Golden is not the only Democrat talking up the positives of tariffs. Take Gretchen Whitmer, the two-term Democratic governor of Michigan who, like Pritzker and Shapiro, is a potential contender for her party’s nomination for president in three years. She also hails from the home state of America’s legacy auto industry where the politics of tariffs and trade play a little differently than many other parts of the country. To that end, Whitmer visited Washington this week not to bury Trump’s tariffs but to praise, well, the idea, at least. In a speech Wednesday at the Council on Foreign Relations, she argued for a more measured and “strategic” employment of tariffs than what the Trump administration has done so far.

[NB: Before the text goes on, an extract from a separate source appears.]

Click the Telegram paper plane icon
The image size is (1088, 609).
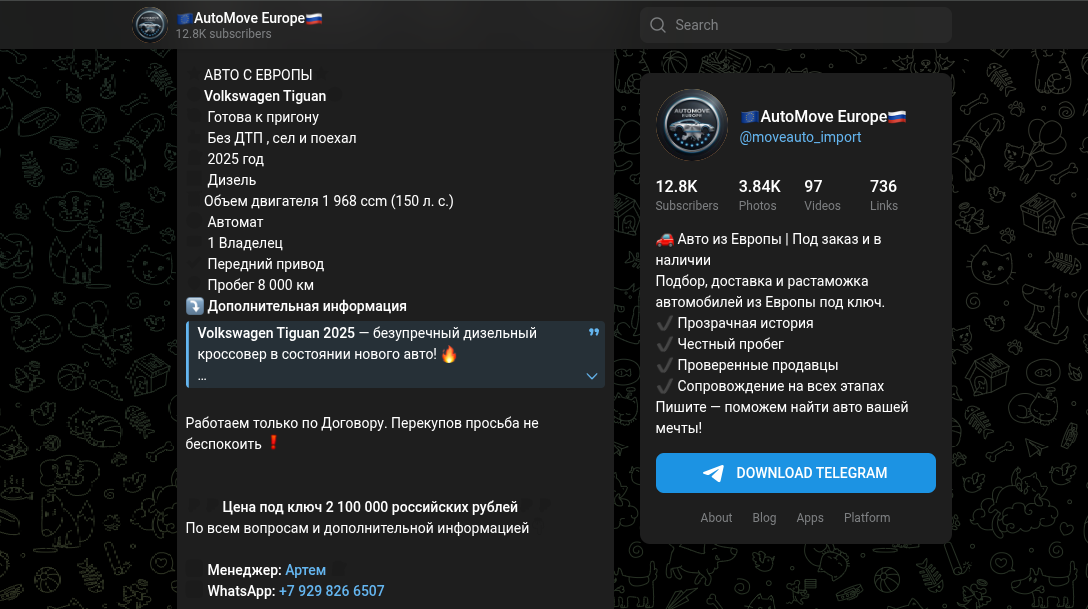pyautogui.click(x=713, y=473)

“As I’ve said before, I’m not against tariffs outright, but it is a blunt tool. You can’t just pull out the tariff hammer to swing at every problem without a clear, defined end goal,” she said. “Strategic reindustrialization must be a bipartisan project that spans multiple administrations.”
For a Democratic base looking to its high-profile leaders to take on Trump directly, Whitmer’s remarks were jarring. Bipartisan? Working with Republicans? Arguing that Democrats should offer a kinder, gentler version of Trump’s trade policy? (It didn’t help that Whitmer made an ill-advised stop at the White House and was unwillingly roped into a photo-op for Trump that her would-be Democratic primary opponents will be thrilled to use against her in a couple years.)

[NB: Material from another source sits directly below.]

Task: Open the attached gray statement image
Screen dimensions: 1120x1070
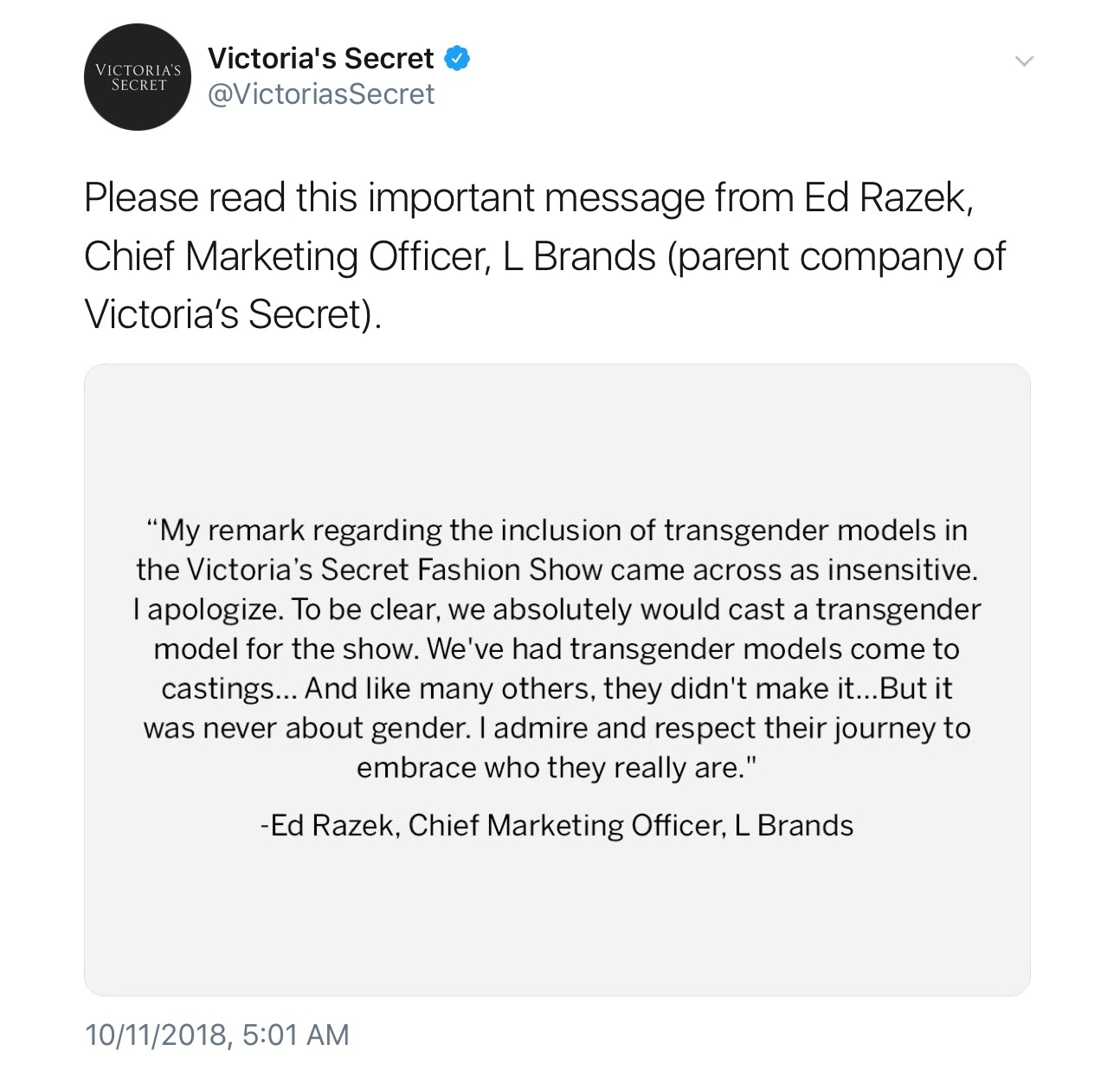Action: point(557,680)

It was the substance of Whitmer’s speech, however, that prompted a direct response from Whitmer’s fellow Democratic governor, Jared Polis of Colorado.

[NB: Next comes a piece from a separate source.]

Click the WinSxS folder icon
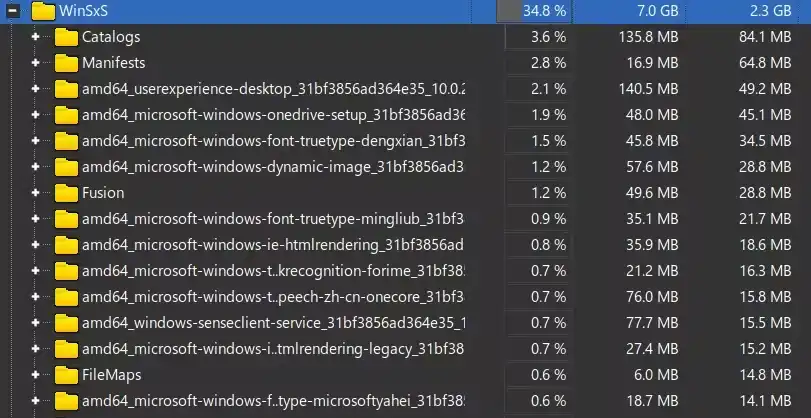The image size is (811, 418). 42,12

“The ‘tariff hammer’ winds up hitting your own hand rather than the nail,” he tweeted Wednesday. “Tariffs are bad outright because they lead to higher prices and destroy American manufacturing. Trade is inherently good because both parties emerge better off from a consensual transaction.”
As nationally known Democrats go, Polis, with his western libertarianism, is more than a little heterodox—very few would go as far as he does in sounding like an out-and-out free trader. But there is tension between the Whitmer/Golden approach and the Polis view. Do Democrats seize the opportunity to be the party of trade liberalization now that Republicans have abandoned the concept? Or will they run as the smarter, better, more “strategic” trade warriors, unwilling to cede the issue of tariffs to the GOP when Sen. Bernie Sanders, a dyed-in-the-wool protectionist, is still commanding large crowds?
“Bernie having his finger on the pulse of this issue and his opposition to NAFTA was what won him the edge against Hillary in the 2016 Michigan primary,” is how one Democratic strategist familiar with the Wolverine State put it to me. “And that sentiment has remained the same.”
Perhaps, but the timing of Whitmer’s trade triangulation couldn’t have been worse. Between the Democratic Party’s thirst for more wins against Trump and the ongoing collapse of the financial markets in response to Trump’s actions, perhaps Pritzker and Shapiro have the savviest approach: highlight how Trump’s policies are hurting Americans, focusing on real, tangible economic conditions like prices, and leaving the more philosophical debates about trade policy for later.
“I’d counsel clients to keep the focus on Trump’s erratic and compulsive governing approach,” Dale Strother, a veteran Democratic operative, told me. “I’d make it clear Trump’s governing style is akin to a drunk driver weaving down the road barely missing ditches. Make it about Trump and increased costs of everyday items.”